Configuring Cloudflare R2

Configuring Cloudflare R2

Save your screenshots, PDFs and other renders to a Cloudflare R2 bucket from Urlbox

This guide will walkthough the process of configuring Cloudflare R2 so that you can store screenshots and other renders directly to your Cloudflare R2 bucket.

Create R2 Bucket

Log in to your Cloudflare account and head to the R2 section from the sidebar. Click the Create Bucket button and fill out the form.

For this guide we'll call the bucket urlbox-renders and optionally give a location hint of Eastern North America. The location should be closest to where you expect most of your users to be located.

Now click the Create Bucket button to create the bucket.

Get the S3 Endpoint for your R2 bucket

Once the bucket has been created, click on the settings tab to access the bucket settings.

You should see a section called Bucket Details which contains an S3 API URL.

This URL, minus the bucket name, will become the S3 endpoint that we will use later when adding the config to your Urlbox project.

It should be of the form: https://<ACCOUNT_ID>.r2.cloudflarestorage.com/<bucket_name>, where ACCOUNT_ID is your Cloudflare account id.

The endpoint URL we will use is actually just https://<ACCOUNT_ID>.r2.cloudflarestorage.com.

Create an R2 Token

In your Cloudflare account, go back to the R2 home screen again and click the Manage R2 API Tokens in the right hand sidebar.

Then click the Create API token button.

Give the token a name, something like Urlbox should do.

In the permissions, you'll need to give Object Read & Write access, so that Urlbox can write, i.e. upload the renders to your R2 bucket.

Under specify buckets, you can choose whether this token has access to all buckets, or just a specific bucket.

Under TTL, you can specify how long the token should be valid for until it expires. For simplicity we'll set it to Forever, but you may want to use a shorter expiry and figure out a way to rotate the R2 token when it expires.

Now that you've filled out all the settings, click the Create API Token button to create the token.

On the following page, you'll see the token that you just created.

At the bottom of the page, it will show you the access key and secret key credentials for S3 clients, which is what we're after.

Copy and paste them to a safe place, as you won't be able to see them again.

Adding the R2 credentials to Urlbox

Now we can go back to the Urlbox dashboard.

From within the project settings page, scroll down to the S3 Configuration section and click the Add S3 Config button.

We can copy the access key and secret key from our R2 token into the S3 config form.

We should also add the bucket name as urlbox-renders (or whatever you named your bucket) and we set the region to auto. us-east-1 should also work, according to the cloudflare R2 docs.

By default, the cloudflare bucket is created with restricted access, so we need to check the Private Bucket option. This will mean that Urlbox will only be able to store the renders in the bucket, but is not able to serve them. See the next section if you want Urlbox to be able to serve the files from your bucket.
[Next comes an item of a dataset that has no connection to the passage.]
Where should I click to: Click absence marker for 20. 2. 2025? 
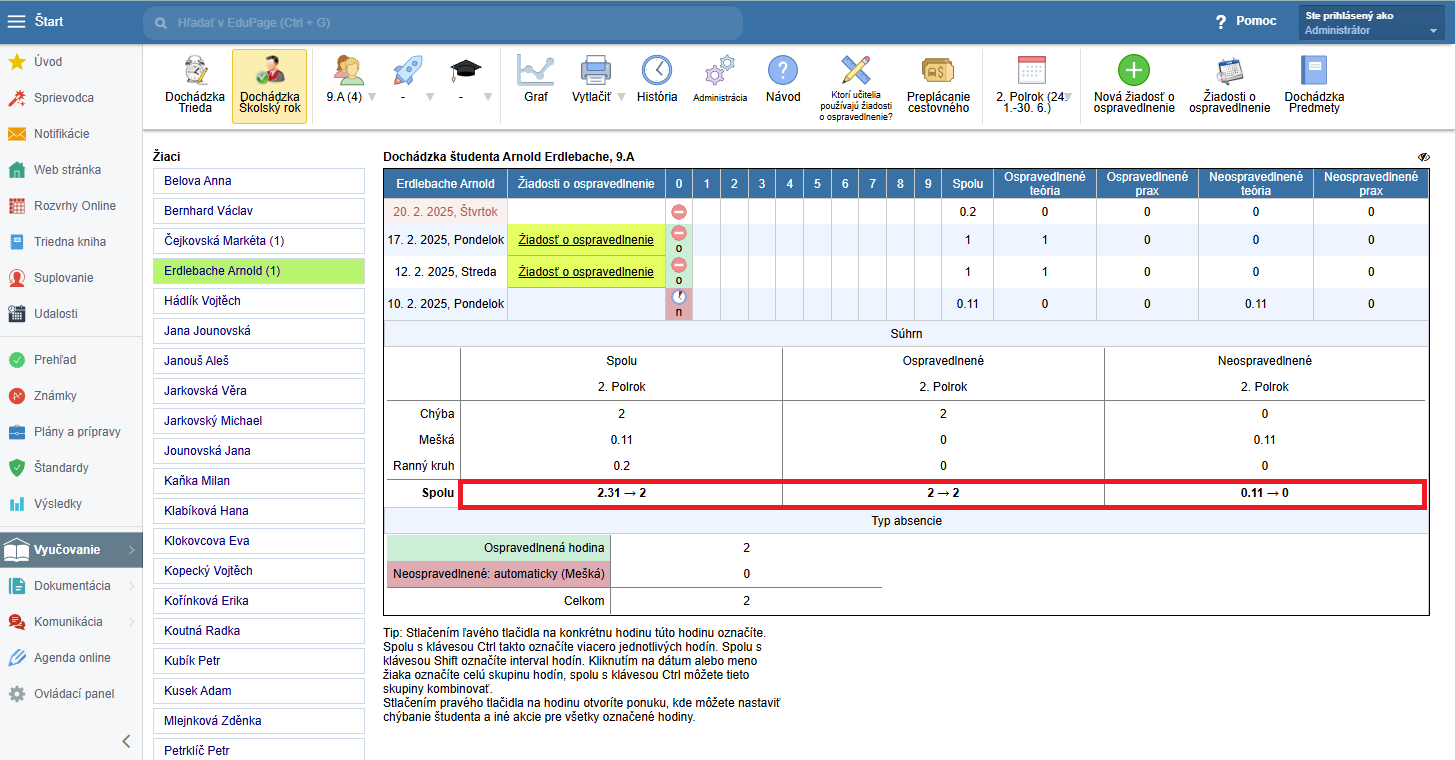[x=679, y=212]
We also need to set the S3 endpoint to the one that we copied from the R2 bucket settings page, it should look something like:

https://<ACCOUNT_ID>.r2.cloudflarestorage.com, note that it does not include the bucket name.

Then click Save S3 Config, and if everything is configured correctly, the form should disappear and you should see a success message.
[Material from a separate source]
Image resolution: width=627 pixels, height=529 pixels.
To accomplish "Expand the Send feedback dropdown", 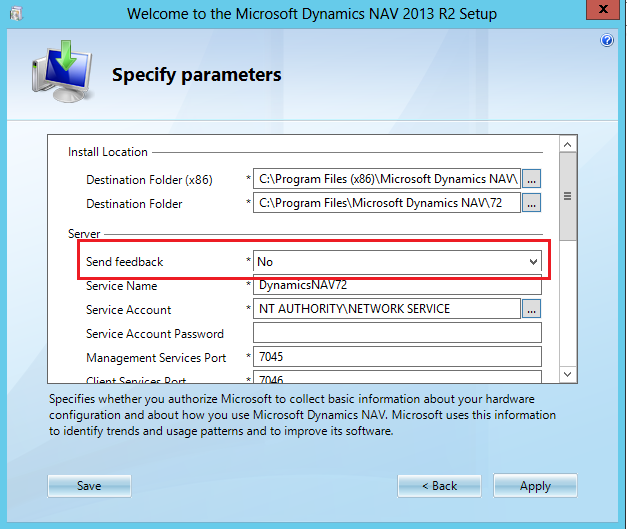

When you click Save S3 Config on the form, Urlbox will attempt to upload a file to your bucket at urlbox_test/deleteme.txt to ensure that the credentials are correct.

Because Urlbox does not have delete credentials on your bucket, this file will remain in your bucket and you can delete it once the bucket is configured correctly.

Using a public R2 bucket

If you prefer Urlbox to serve the renders from your R2 bucket, you can make your bucket public and expose its contents directly to the Internet. See public R2 buckets documentation on Cloudflare for more info on how to configure this.

The best way to configure a public R2 bucket is to connect your bucket to a custom domain. For example, if your main domain is mydomain.com, you could connect your bucket to a subdomain such as renders.mydomain.com.

Then you can set CDN Host option in the Urlbox S3 config to your custom domain, e.g. renders.mydomain.com, and ensure that the Private Bucket option is now unchecked.

Once you've done this, Urlbox will use the custom domain to serve the renders from your bucket.

Start saving screenshots to your R2 bucket

Now that your R2 bucket is configured correctly, you can start saving screenshots to it.

You can do this by setting the use_s3 option to true in your API request.

For more options on how to configure how renders are saved to your R2 bucket, please see the saving to s3 compatible storage guide.